What is asked.
Count the lines in the listing below that contain the word "dropdown" and reply with that number alone.

Rows.

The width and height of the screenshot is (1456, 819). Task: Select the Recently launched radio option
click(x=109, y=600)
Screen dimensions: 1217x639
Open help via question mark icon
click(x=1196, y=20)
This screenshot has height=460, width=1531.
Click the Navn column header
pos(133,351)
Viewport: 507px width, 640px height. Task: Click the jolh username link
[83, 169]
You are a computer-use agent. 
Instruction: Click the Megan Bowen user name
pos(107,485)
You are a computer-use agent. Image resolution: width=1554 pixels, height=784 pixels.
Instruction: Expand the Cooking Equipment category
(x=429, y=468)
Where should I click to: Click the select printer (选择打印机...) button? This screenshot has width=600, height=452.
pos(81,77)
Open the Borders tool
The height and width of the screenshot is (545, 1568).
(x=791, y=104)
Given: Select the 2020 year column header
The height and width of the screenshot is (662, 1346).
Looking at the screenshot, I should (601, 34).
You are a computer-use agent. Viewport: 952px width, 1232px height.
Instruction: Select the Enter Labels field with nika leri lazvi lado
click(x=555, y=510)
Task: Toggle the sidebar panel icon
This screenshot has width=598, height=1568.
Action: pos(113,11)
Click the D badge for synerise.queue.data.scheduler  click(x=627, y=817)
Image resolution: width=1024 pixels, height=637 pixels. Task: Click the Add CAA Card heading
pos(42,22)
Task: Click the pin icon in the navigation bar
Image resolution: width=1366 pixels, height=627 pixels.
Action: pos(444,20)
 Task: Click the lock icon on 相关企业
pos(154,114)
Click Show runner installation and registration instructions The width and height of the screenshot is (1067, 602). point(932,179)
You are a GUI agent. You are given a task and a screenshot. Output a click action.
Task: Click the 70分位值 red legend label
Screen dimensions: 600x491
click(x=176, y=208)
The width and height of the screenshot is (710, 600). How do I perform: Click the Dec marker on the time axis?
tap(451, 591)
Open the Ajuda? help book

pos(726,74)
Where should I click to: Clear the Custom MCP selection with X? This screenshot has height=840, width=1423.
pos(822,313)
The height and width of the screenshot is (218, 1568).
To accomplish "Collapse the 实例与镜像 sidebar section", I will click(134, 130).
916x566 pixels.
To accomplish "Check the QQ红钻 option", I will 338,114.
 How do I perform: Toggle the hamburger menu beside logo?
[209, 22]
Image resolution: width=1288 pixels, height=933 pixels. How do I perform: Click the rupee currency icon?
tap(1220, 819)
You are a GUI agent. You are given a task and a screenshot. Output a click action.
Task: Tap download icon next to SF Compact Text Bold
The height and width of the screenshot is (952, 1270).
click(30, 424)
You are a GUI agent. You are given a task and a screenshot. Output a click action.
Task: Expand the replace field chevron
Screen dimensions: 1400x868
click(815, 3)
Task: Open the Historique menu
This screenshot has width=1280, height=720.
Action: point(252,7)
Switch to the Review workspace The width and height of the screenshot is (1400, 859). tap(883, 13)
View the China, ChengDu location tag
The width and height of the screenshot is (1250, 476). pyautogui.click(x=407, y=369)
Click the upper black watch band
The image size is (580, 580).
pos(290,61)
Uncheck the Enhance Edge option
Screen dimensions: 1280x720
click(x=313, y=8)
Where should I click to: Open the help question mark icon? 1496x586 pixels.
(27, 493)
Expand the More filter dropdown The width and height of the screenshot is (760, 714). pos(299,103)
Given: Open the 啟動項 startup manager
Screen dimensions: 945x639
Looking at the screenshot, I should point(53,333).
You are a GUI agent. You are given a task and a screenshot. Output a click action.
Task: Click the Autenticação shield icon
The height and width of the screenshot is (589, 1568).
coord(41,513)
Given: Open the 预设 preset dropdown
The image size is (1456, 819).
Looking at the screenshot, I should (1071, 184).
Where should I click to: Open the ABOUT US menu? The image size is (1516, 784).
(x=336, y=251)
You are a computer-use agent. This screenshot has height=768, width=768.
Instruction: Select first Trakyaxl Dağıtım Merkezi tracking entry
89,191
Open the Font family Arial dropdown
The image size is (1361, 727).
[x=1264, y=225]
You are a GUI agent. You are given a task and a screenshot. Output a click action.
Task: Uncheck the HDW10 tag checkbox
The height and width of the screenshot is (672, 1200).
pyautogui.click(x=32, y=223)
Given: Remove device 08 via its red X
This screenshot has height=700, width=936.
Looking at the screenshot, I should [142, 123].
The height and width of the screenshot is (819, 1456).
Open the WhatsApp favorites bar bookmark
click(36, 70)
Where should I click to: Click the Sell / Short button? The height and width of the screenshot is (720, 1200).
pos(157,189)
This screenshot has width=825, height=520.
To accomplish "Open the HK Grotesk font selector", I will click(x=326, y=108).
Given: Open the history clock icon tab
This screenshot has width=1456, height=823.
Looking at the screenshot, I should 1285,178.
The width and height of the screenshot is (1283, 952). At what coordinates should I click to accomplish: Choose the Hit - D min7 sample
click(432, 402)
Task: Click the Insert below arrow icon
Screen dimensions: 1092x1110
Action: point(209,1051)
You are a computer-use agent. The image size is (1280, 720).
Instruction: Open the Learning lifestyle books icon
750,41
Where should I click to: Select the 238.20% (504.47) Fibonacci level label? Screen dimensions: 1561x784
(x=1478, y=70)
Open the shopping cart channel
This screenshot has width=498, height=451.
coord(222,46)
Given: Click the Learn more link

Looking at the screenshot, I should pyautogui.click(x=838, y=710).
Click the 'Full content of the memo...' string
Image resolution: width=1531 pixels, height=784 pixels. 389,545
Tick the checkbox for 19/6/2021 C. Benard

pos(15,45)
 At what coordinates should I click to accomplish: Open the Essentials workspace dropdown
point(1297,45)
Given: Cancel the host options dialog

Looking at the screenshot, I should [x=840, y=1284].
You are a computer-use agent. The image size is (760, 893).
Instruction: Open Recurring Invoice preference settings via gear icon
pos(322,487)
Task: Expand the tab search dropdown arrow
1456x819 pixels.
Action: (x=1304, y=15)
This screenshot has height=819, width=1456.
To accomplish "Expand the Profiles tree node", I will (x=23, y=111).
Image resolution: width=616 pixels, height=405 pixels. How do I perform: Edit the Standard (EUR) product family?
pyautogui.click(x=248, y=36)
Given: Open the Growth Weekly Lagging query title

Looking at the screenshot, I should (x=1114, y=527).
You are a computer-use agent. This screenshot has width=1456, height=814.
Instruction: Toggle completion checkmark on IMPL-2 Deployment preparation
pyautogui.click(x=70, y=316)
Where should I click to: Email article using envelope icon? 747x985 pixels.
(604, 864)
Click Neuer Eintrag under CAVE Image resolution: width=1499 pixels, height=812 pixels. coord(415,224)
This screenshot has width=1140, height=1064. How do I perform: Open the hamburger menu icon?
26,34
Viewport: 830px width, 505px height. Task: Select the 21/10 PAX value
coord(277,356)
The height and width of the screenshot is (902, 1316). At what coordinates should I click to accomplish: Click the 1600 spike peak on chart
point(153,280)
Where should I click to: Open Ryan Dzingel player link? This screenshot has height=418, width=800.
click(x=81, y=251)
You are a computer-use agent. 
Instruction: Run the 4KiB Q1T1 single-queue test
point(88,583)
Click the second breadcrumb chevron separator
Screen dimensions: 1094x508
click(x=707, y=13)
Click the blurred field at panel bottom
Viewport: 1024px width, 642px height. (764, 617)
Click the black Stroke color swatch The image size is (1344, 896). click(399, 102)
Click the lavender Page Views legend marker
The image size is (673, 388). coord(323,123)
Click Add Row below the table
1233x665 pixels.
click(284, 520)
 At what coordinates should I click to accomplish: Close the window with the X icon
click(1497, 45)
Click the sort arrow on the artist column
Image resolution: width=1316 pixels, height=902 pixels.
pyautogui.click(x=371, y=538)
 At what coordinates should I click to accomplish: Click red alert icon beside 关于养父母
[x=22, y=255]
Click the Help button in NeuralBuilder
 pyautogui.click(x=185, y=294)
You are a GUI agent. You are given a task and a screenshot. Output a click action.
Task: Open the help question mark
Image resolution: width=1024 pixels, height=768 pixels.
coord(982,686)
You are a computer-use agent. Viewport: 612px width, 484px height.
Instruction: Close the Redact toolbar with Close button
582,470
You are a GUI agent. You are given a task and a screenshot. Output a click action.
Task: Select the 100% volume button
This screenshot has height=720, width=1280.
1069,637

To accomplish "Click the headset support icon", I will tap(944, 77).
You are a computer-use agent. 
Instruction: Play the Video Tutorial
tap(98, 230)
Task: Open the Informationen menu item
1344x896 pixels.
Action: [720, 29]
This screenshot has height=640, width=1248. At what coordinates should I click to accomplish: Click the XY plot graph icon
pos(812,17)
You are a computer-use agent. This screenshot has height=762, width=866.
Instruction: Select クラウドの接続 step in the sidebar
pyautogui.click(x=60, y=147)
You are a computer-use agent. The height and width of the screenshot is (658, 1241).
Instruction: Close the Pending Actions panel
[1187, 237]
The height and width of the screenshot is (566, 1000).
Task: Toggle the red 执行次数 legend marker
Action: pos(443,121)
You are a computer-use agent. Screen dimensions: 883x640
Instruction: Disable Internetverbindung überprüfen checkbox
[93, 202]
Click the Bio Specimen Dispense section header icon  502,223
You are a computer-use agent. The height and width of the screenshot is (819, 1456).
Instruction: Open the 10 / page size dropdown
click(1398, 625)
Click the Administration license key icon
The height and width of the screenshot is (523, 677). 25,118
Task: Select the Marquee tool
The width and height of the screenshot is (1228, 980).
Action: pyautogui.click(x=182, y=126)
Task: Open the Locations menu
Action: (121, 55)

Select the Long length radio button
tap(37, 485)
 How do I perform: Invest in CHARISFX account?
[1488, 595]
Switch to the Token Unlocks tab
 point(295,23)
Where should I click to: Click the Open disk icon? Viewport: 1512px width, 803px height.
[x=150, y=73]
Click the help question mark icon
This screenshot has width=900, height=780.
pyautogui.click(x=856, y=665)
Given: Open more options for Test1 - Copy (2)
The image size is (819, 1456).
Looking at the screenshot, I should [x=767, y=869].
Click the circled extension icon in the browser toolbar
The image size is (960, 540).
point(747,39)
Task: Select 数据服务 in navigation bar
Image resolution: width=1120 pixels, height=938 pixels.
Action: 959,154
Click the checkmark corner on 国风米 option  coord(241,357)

Task answer.
6